🤖 AI Summary
Differential privacy (DP) degrades performance on medical image datasets with few-shot and class-imbalanced settings (e.g., HAM10000), primarily due to excessive gradient clipping suppressing minority-class signals and majority-class dominance leading to suboptimal convergence. To address this, we propose Adaptive-Decay DP-SGD, a method that jointly optimizes the noise scale and gradient clipping threshold via a linear decay schedule—preserving informative minority-class gradients early in training and alleviating the tension between privacy preservation and model convergence.
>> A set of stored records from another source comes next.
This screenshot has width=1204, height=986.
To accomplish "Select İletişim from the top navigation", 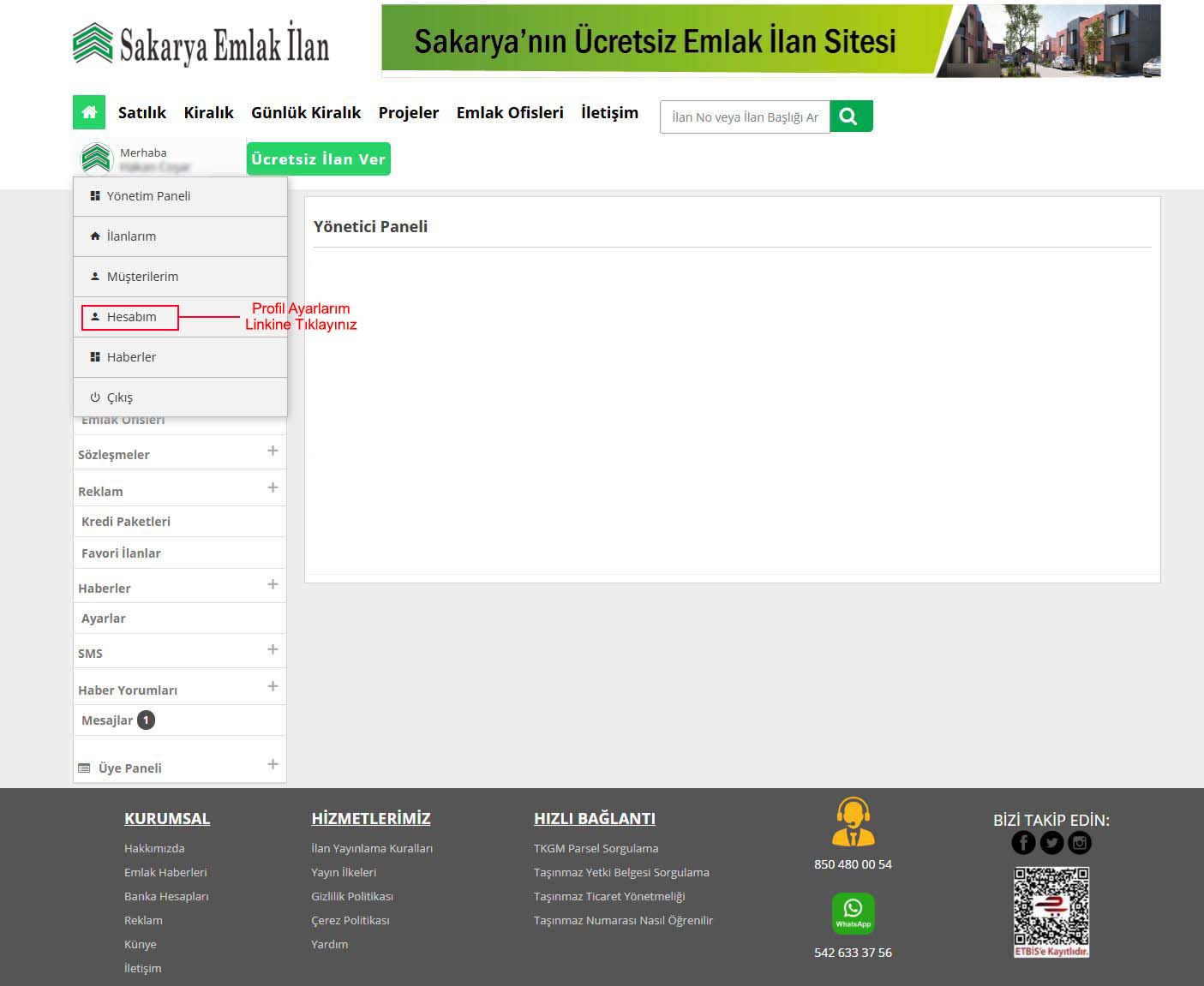I will pos(609,112).
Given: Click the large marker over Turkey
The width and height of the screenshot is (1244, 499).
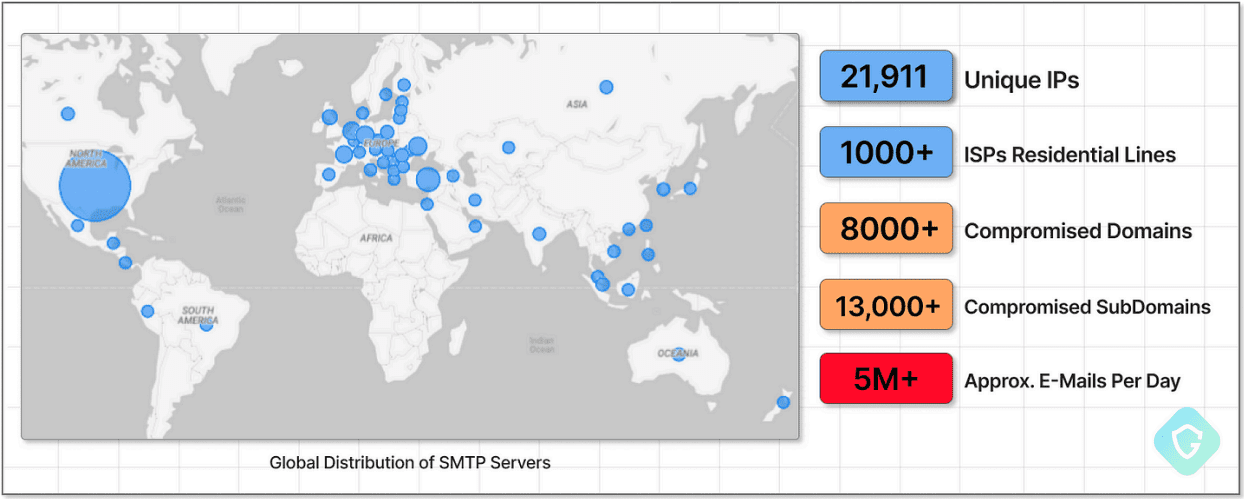Looking at the screenshot, I should 427,180.
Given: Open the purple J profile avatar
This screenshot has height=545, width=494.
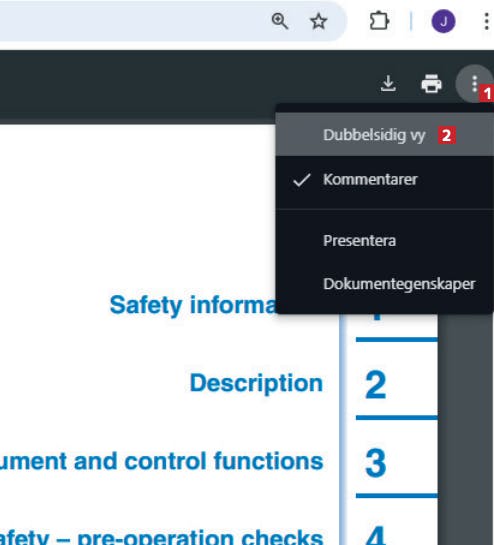Looking at the screenshot, I should tap(443, 22).
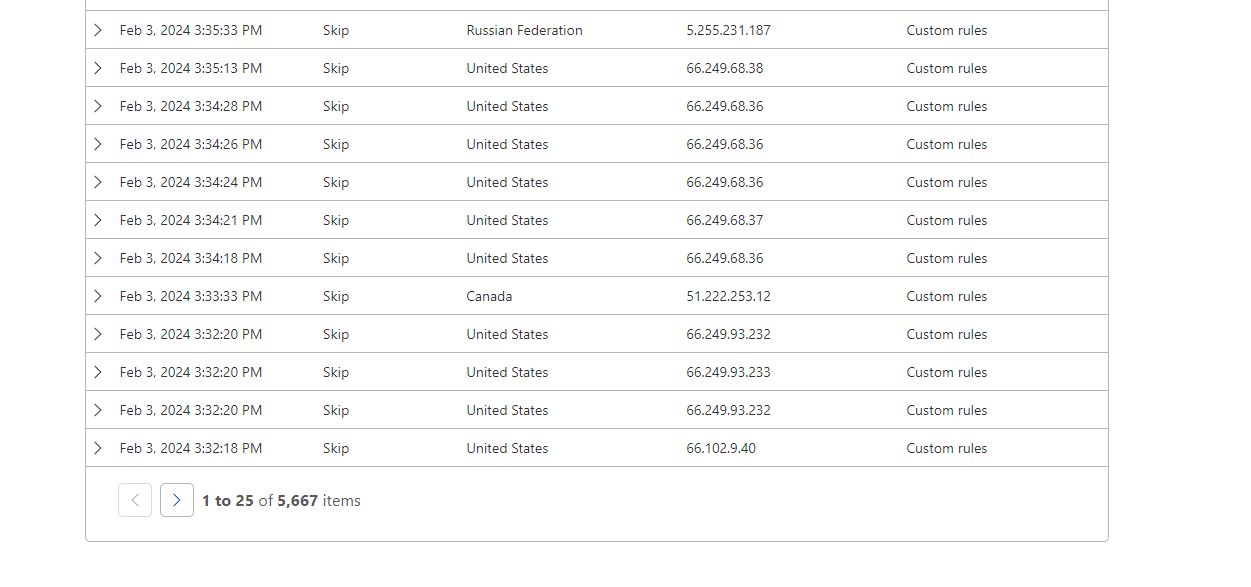Expand the 3:34:21 PM event row
Viewport: 1251px width, 587px height.
tap(98, 220)
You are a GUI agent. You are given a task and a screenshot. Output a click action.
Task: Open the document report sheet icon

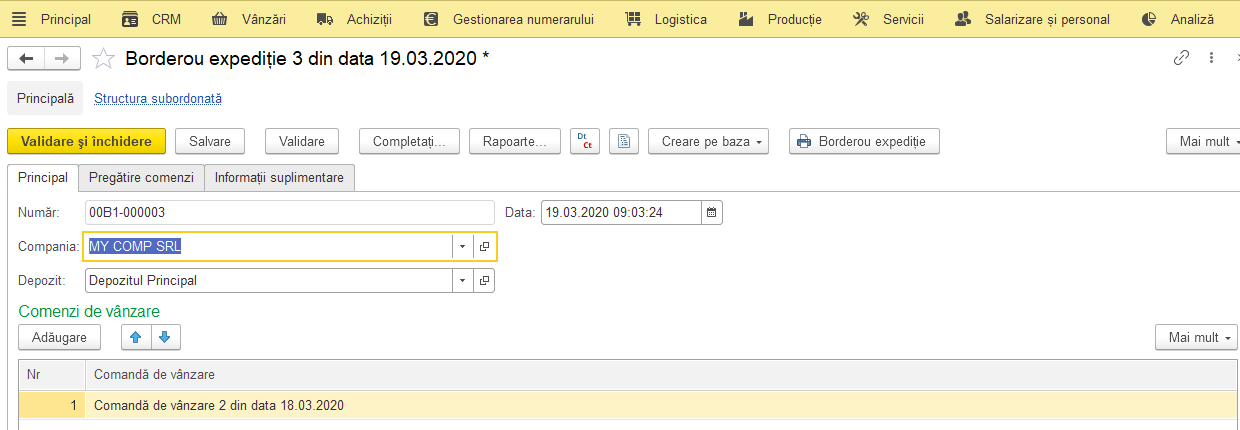(x=623, y=141)
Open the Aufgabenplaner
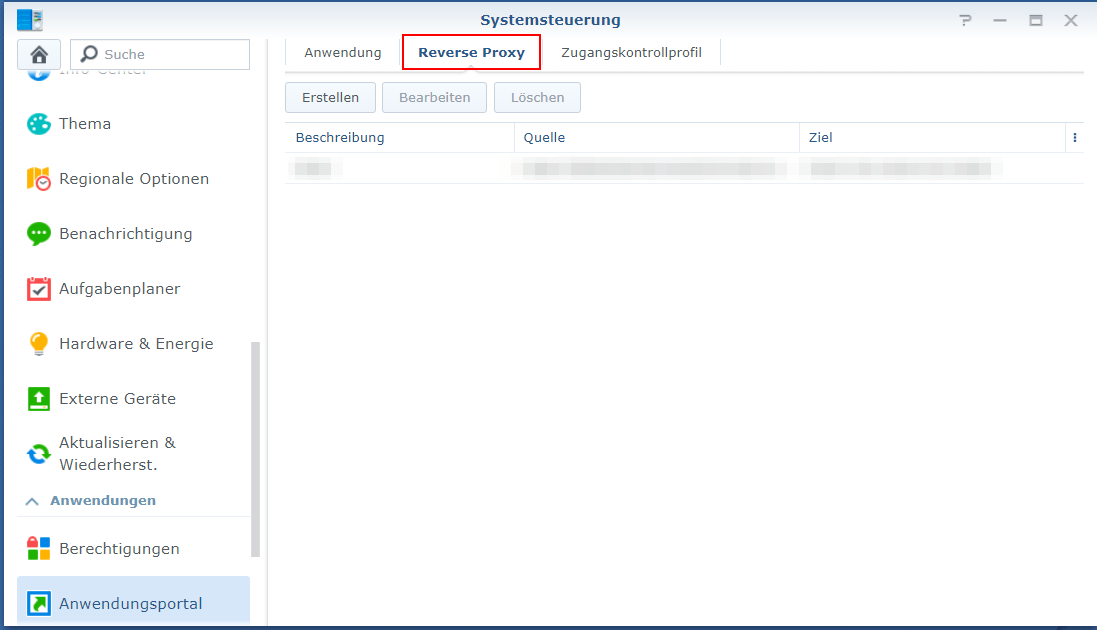 click(x=120, y=288)
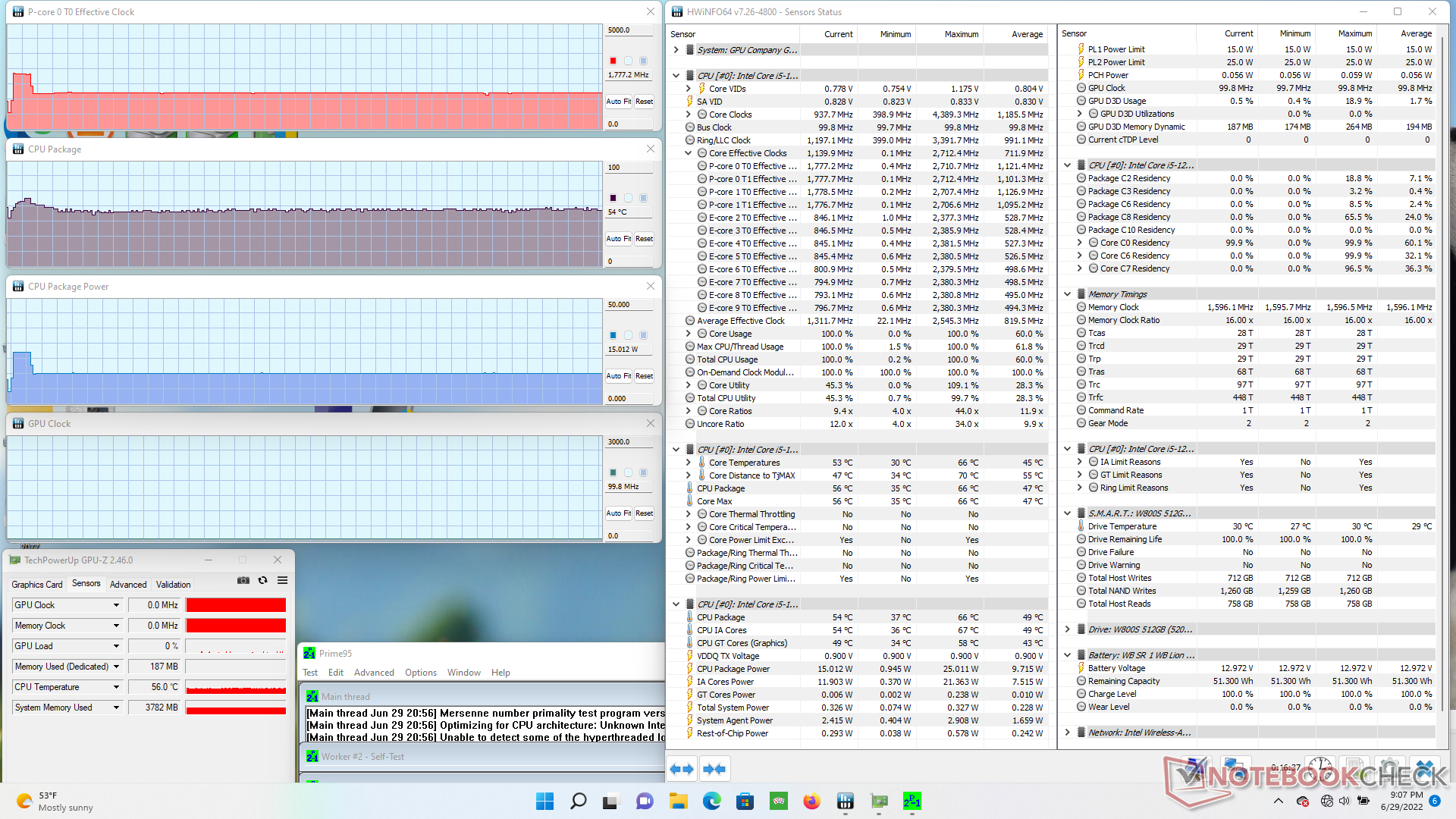This screenshot has width=1456, height=819.
Task: Expand the Core VIDs tree row
Action: [689, 89]
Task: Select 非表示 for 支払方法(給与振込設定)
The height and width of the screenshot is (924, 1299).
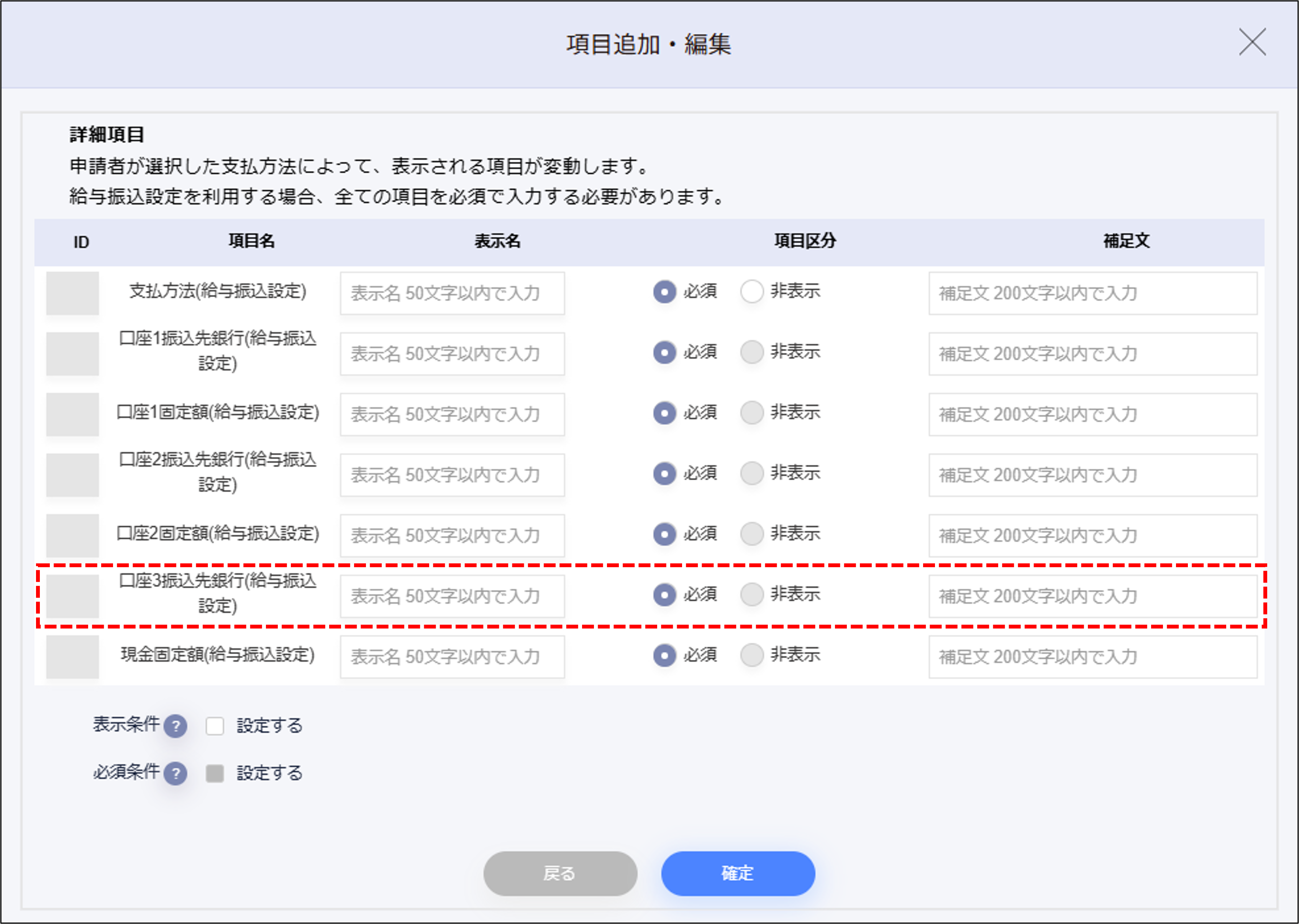Action: (752, 292)
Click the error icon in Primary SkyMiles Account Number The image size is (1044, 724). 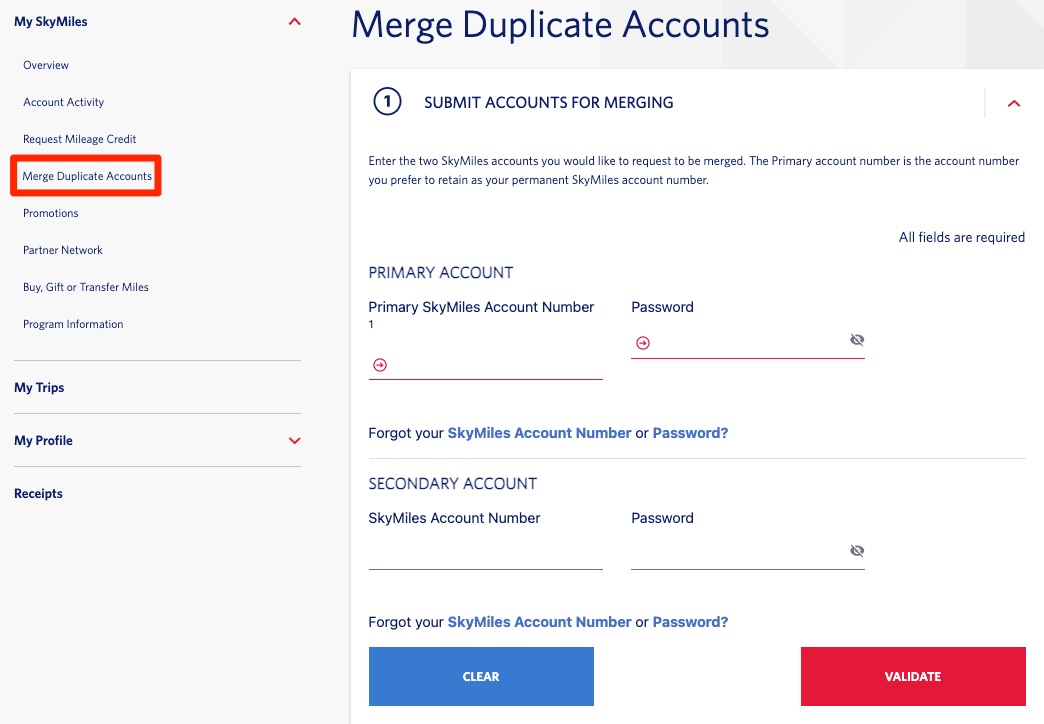(378, 364)
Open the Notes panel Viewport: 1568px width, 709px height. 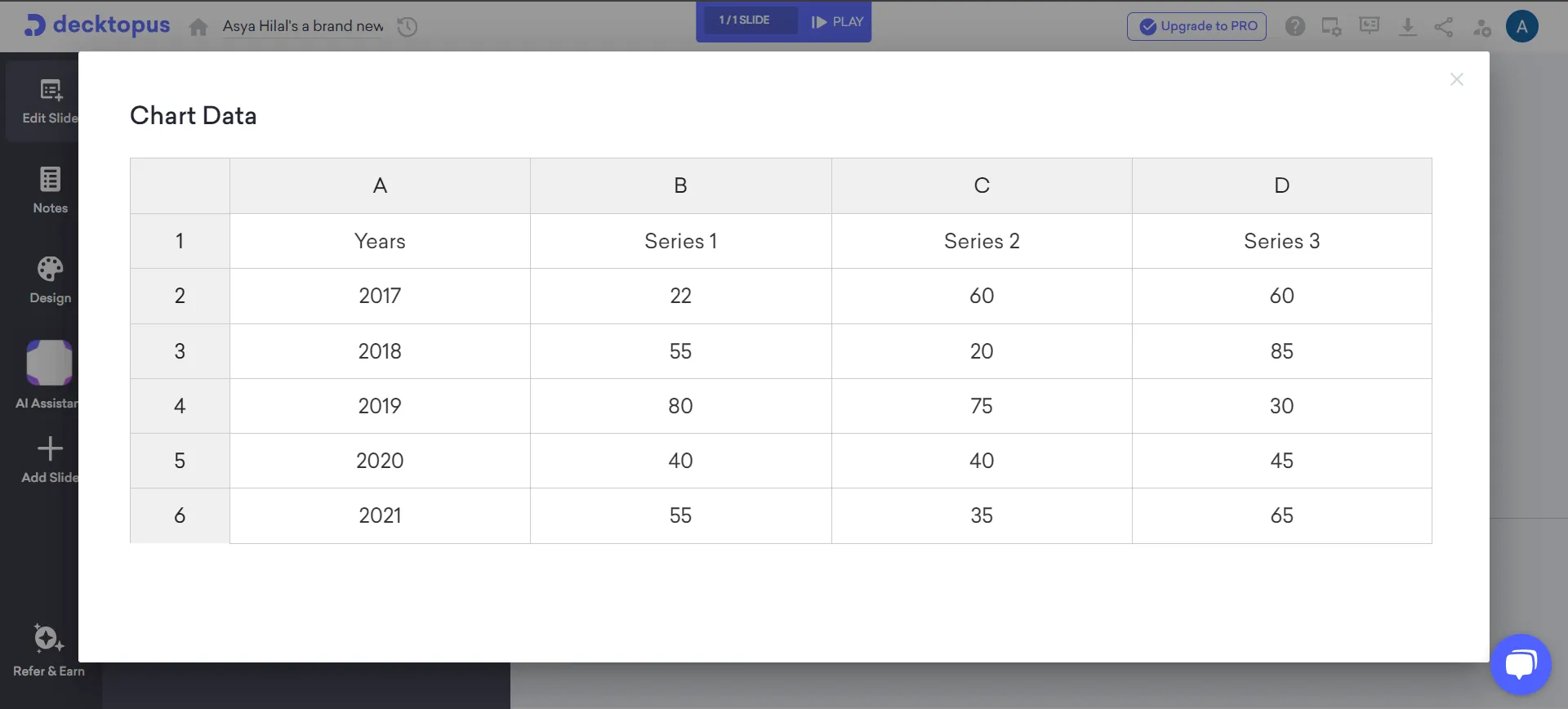[x=50, y=190]
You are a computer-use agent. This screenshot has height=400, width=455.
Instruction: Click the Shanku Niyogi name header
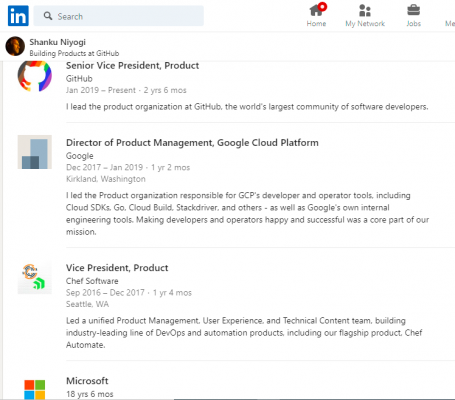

Additionally, we introduce a dynamic privacy budget allocation strategy tailored to class imbalance. Under ε = 3.0 and δ = 10⁻³, our method achieves a 2.15% absolute accuracy gain over Auto-DPSGD on HAM10000, significantly improving the privacy–utility trade-off in imbalanced learning scenarios.
📝 Abstract
When applying machine learning to medical image classification, data leakage is a critical issue. Previous methods, such as adding noise to gradients for differential privacy, work well on large datasets like MNIST and CIFAR-100, but fail on small, imbalanced medical datasets like HAM10000. This is because the imbalanced distribution causes gradients from minority classes to be clipped and lose crucial information, while majority classes dominate. This leads the model to fall into suboptimal solutions early. To address this, we propose SAD-DPSGD, which uses a linear decaying mechanism for noise and clipping thresholds. By allocating more privacy budget and using higher clipping thresholds in the initial training phases, the model avoids suboptimal solutions and enhances performance. Experiments show that SAD-DPSGD outperforms Auto-DPSGD on HAM10000, improving accuracy by 2.15% under $ε= 3.0$ , $δ= 10^{-3}$.